IPアドレスのクラスフルアドレス(Classful Addressing)の重要性
「IPアドレスのクラス」という考え方は、かつて「クラスフルアドレス」と呼ばれていました。現在、主流となっているCIDR(クラスレスアドレッシング)に移行する前は、このクラス分けがIPアドレス割り当ての絶対的な基準でした。クラスA、クラスB、クラスCという分類を理解することは、ネットワークエンジニアやIT担当者を目指す方にとって、単なる歴史の学習ではなく、「ネットワークアドレス」と「ホストアドレス」の境界線がどのように決められているかという根本的なロジックを学ぶことに繋がります。

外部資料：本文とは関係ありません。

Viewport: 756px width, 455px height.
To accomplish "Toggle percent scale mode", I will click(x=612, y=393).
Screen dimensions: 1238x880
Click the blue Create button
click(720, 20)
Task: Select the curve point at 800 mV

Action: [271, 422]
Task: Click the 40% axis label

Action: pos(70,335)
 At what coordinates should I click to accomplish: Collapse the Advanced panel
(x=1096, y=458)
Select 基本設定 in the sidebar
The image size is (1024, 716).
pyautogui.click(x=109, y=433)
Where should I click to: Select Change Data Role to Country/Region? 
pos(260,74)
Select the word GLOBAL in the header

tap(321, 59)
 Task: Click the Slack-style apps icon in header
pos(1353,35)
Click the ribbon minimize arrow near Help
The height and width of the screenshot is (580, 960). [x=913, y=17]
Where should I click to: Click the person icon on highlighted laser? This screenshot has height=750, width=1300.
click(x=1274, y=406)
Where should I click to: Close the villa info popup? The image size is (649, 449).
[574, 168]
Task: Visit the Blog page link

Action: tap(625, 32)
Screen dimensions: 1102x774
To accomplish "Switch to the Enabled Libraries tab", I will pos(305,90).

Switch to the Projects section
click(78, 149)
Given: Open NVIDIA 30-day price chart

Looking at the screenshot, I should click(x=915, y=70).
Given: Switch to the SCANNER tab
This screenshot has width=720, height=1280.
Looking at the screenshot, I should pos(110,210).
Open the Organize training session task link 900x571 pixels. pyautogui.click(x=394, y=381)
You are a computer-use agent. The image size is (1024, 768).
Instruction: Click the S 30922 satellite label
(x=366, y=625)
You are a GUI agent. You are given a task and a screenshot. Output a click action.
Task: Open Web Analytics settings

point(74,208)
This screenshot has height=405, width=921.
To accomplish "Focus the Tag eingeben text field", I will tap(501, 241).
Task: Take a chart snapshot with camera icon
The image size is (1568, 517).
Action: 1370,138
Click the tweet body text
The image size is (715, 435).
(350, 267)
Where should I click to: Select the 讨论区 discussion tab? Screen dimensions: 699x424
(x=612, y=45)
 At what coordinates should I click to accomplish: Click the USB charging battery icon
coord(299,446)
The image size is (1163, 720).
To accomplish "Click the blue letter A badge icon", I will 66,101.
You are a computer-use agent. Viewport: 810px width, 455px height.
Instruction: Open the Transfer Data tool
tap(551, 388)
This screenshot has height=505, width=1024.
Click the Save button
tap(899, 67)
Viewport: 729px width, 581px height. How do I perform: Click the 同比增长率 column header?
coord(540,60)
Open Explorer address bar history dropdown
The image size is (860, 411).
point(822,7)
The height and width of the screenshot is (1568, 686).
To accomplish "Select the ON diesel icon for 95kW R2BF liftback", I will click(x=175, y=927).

特に、クラスC(192.168.x.x)が家庭内LANや小規模オフィスで多用されている理由は、その扱いやすさと254台という「ちょうど良い」最大接続数にあります。もし、すべてのネットワークがクラスAのような膨大なアドレスを持っていたら、管理が非常に煩雑になり、世界中のIPアドレスは一瞬で枯渇してしまったことでしょう。
クラスごとの特徴とネットワーク設計のポイント
ネットワークを設計する際には、その規模に最適なクラスを選択することが求められていました。ここで改めて、クラスごとの特性を深掘りしてみましょう。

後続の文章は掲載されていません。